We had planned to do shifts of 4 hours each pair — 22.00-02.00 for Mark and Liz, and 02.00-06.00 for Jacques and I, but the gods of seasickness threw that plan overboard. Jacques was the first to succumb and retired to his berth. Liz was number two. That left Marc and I to do the entire night. Our supply of Red Bull Sugerfree kept us from falling asleep. One can, and you’re good for the night!
I thanked the universe for the invention of Tra-well and Red bull. I felt just fine during the night, through the wind, waves.
I was a bit nervous as we were navigating at night in one of the busiest shipping channels in the world. Thankfully, we had lots of wind, so we had good visibility.
We had to stay alert to stay out of the many TSS (traffic separation schemes) and always cross them at right angles. The TSS at the entrances to both Antwerp and Rotterdam look a bit confusing on the charts as they almost look like huge round-abouts. The cargo and passenger ships are brilliantly well-lit at night and between the AIS and the radar overlay on the Furuno chart plotter, we managed to “see” all of the fishing and pleasure boats as well. It was really wasn’t that bad. At all.
If you haven’t sailed on the Belgium and Dutch coasts, this is what the TSSes look like. Fortunately, it looks much worse than it is, but be prepared!

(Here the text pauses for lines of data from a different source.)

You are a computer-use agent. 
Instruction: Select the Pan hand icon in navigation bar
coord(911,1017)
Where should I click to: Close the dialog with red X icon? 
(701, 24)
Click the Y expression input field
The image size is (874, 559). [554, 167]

The worst part of the night was the continuous salt-water bath the cockpit was getting. Even though we had both the sprayhood and the bimini up, the sea was rough enough to send spray into the cockpit from the sides. Everything in the cockpit was sticky and crusted with salt. Just try to put on some gloves after your hands have been exposed to salt water. It’s as if you’ve dipped your hands in glue.
We crossed from France into Belgium during the night and then into the Netherlands by 8.00 the next day. By then, both Liz and Jacques were up, having gotten over their seasickness, so now Mark and I could get some badly-needed sleep.

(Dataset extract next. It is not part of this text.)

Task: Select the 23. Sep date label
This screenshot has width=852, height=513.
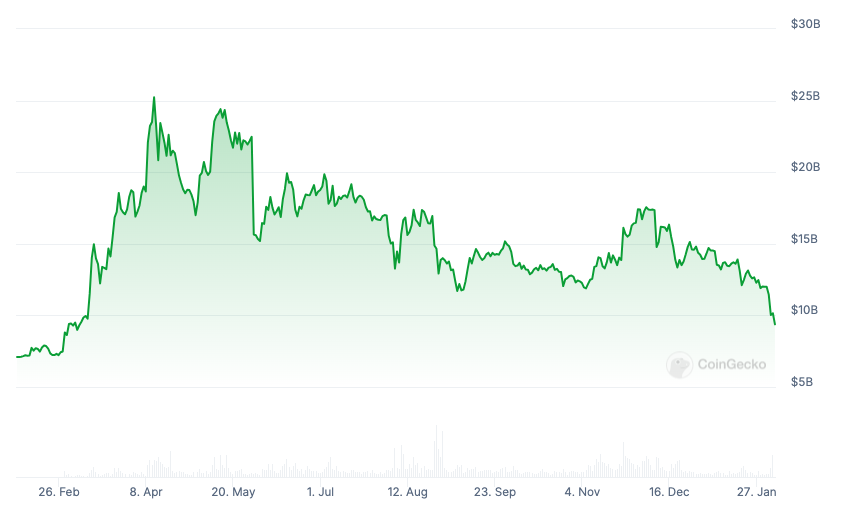Action: tap(495, 492)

Cruising along the northern coast of the Netherlands is not the most exciting voyage. You need to keep a respectful distance away from the shore, so you don’t see much of anything but brown water.

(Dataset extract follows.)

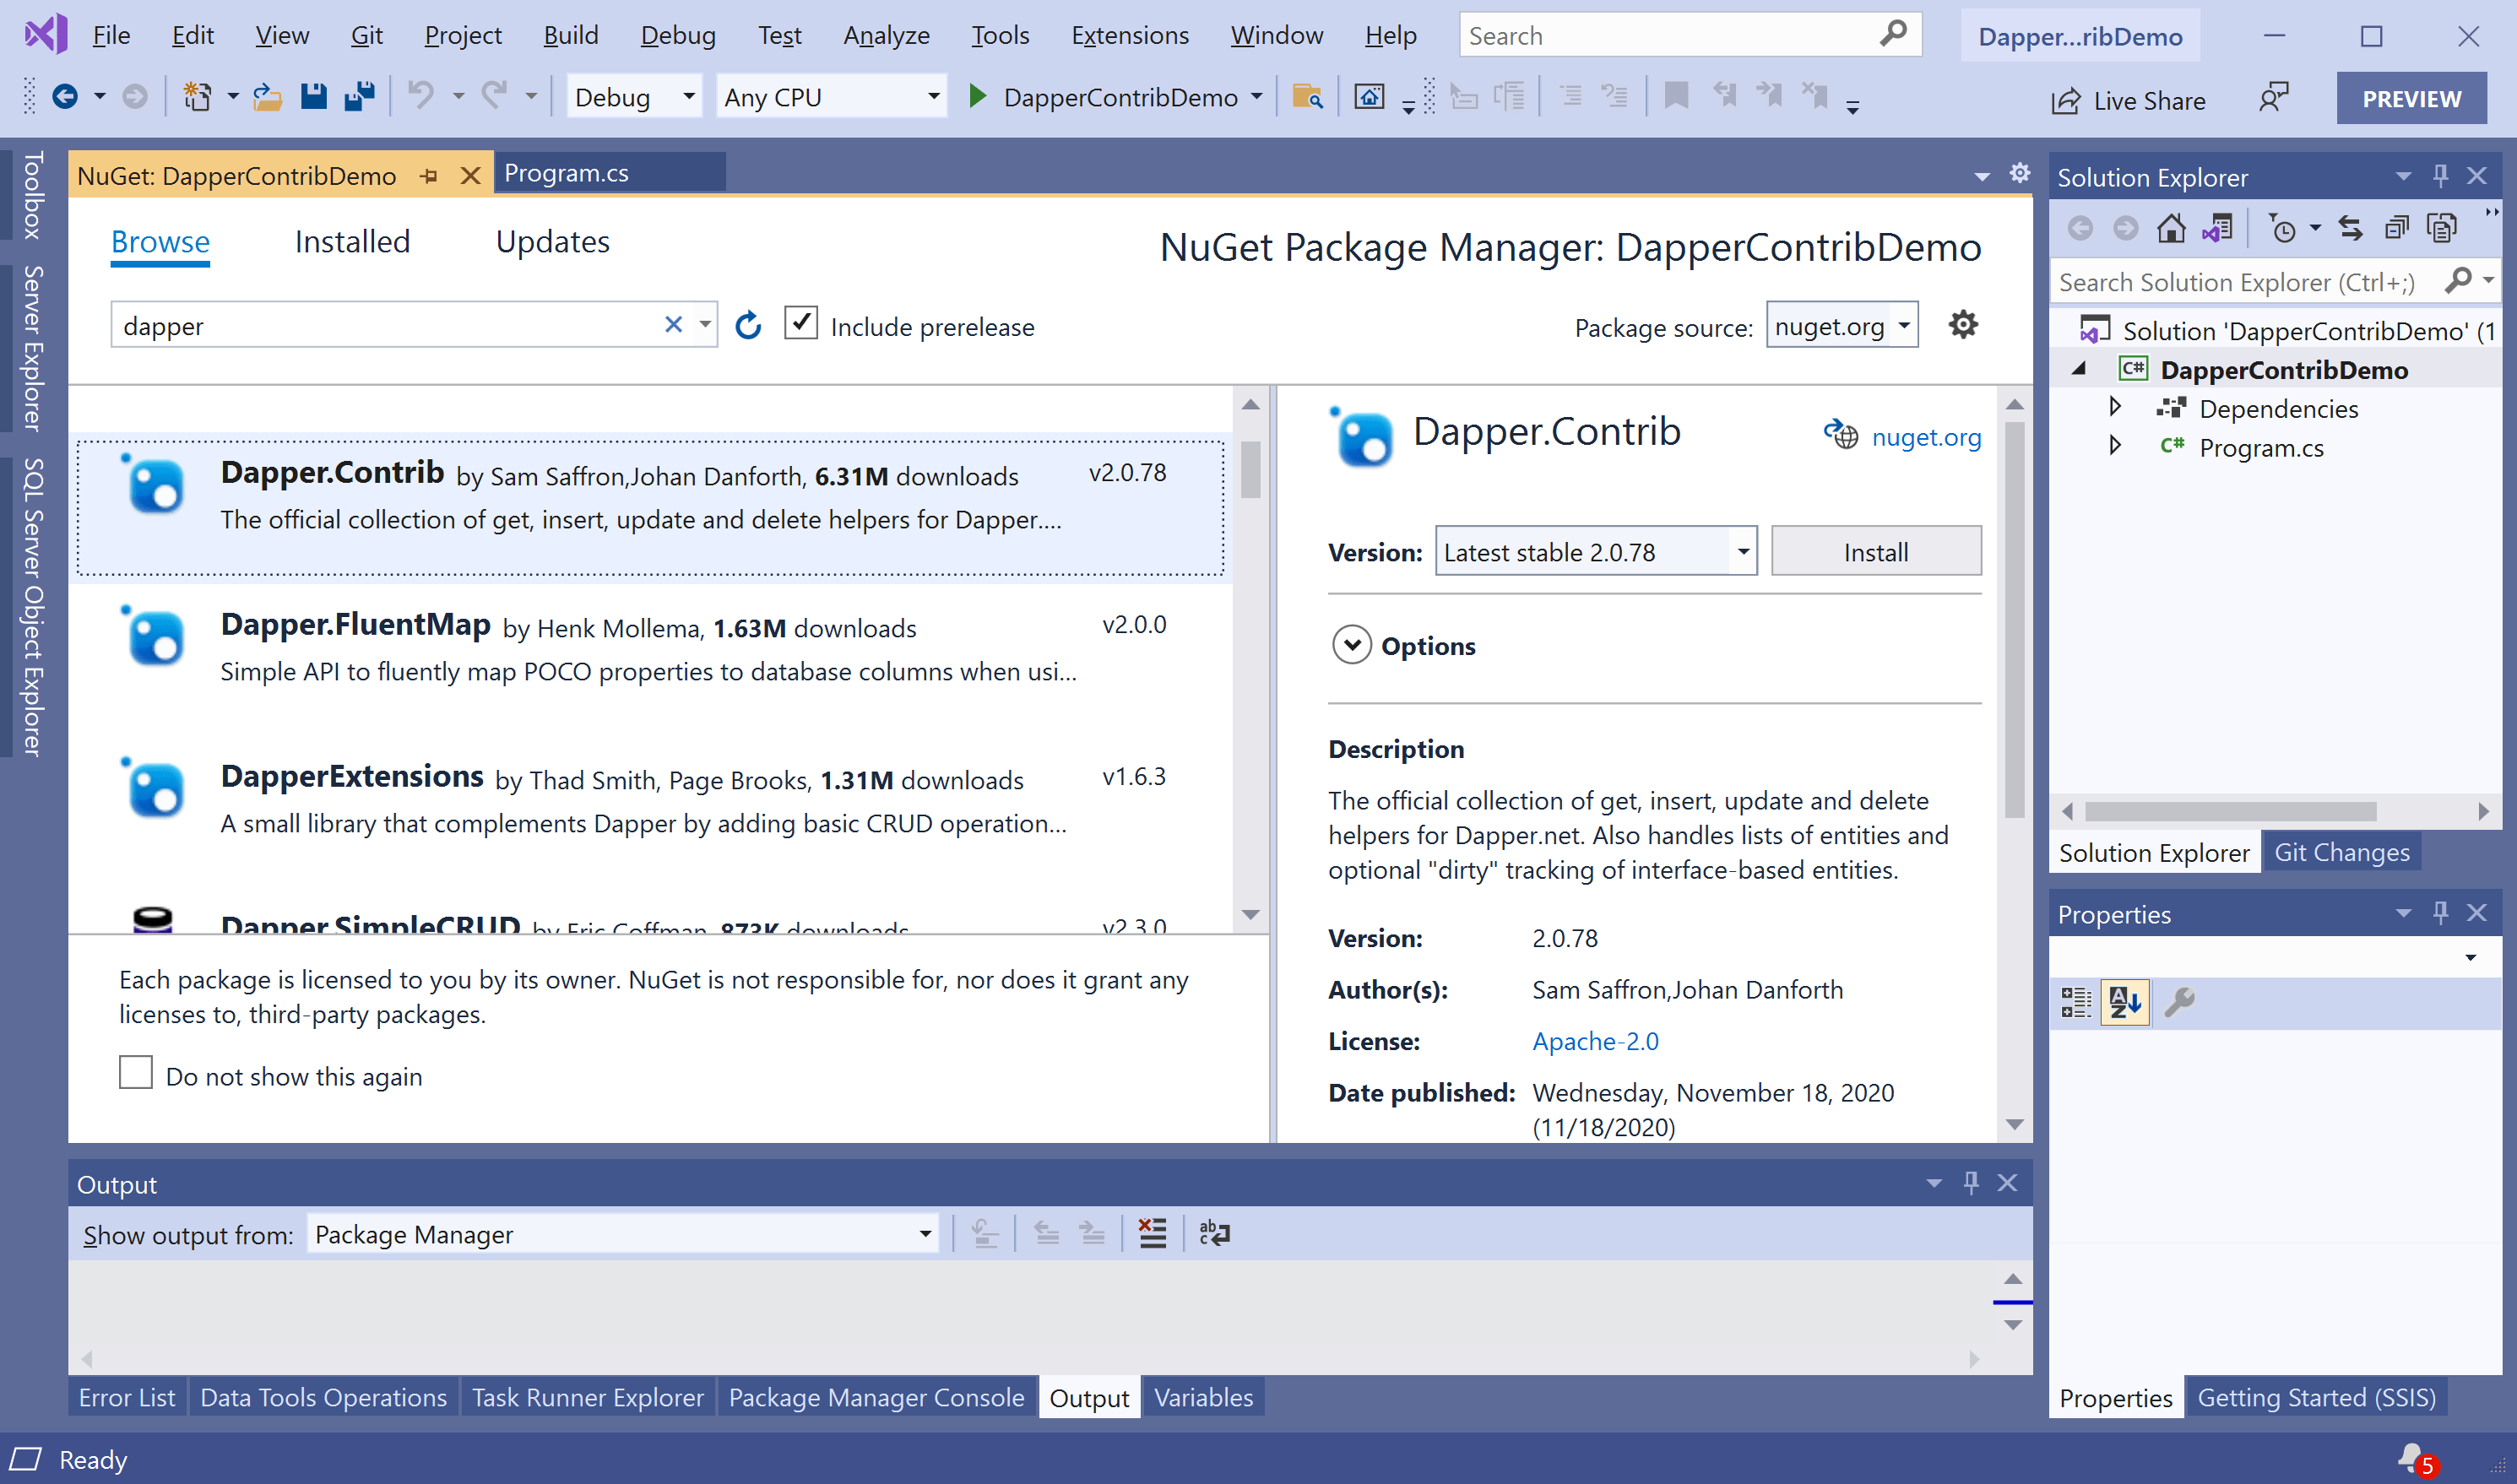
Task: Open package source settings gear
Action: coord(1962,324)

The coast is strewn with sandbanks that constantly shift and we noticed that the depth under the keel never went over 16 meters. You really need to keep an eye on the depth sounder and the chart plotter. The pilot guide for Netherlands helped us stay outside the shallowest areas as well.
Off Zandvoort in the Netherlands.
We finally reached IJmuiden Seaport Marina at around 17.00. The weather was windy, sunny, hot and humid! We were given an alongside berth from the marina office (VHF channel 74) along the far wall. After we were securely tied up I walked to the marina office to pay our fees. It’s a huge marina and it took almost 15 minutes to walk to the office! Keep in mind that unless you have a boat over 14 meters, you can try to find a berth that’s far closer the the marina facilities. Avoid the harbour wall on the port side of the entrance if you can!
The Marina Seaport IJmuiden
It was a balmy 32°C (90°F), and we were sheltered from the wind next to the high harbour wall. Time to turn on the air conditioner! Who would have thought we’d need the air conditioner in the Netherlands!
After a late dinner and a glass of wine we retired to our bunks just as the wind suddenly picked up from another direction – the southwest. Jacques, Mark and I went back up on deck to check our dock lines and fenders. Everything was fine. But two minutes later, while I was brushing my teeth, the sounds of loud cursing in French put me on high alert.
It was a Sun Odyssey 42 with 6 or 7 men, all shouting epithets at the top of their lungs. I’ll spare you the translation. If they were going to try to raft up to us in these winds, it would not be pretty. After several attempts in various berths around the marina, they finally tied up at another pier and we were all able to get some sleep.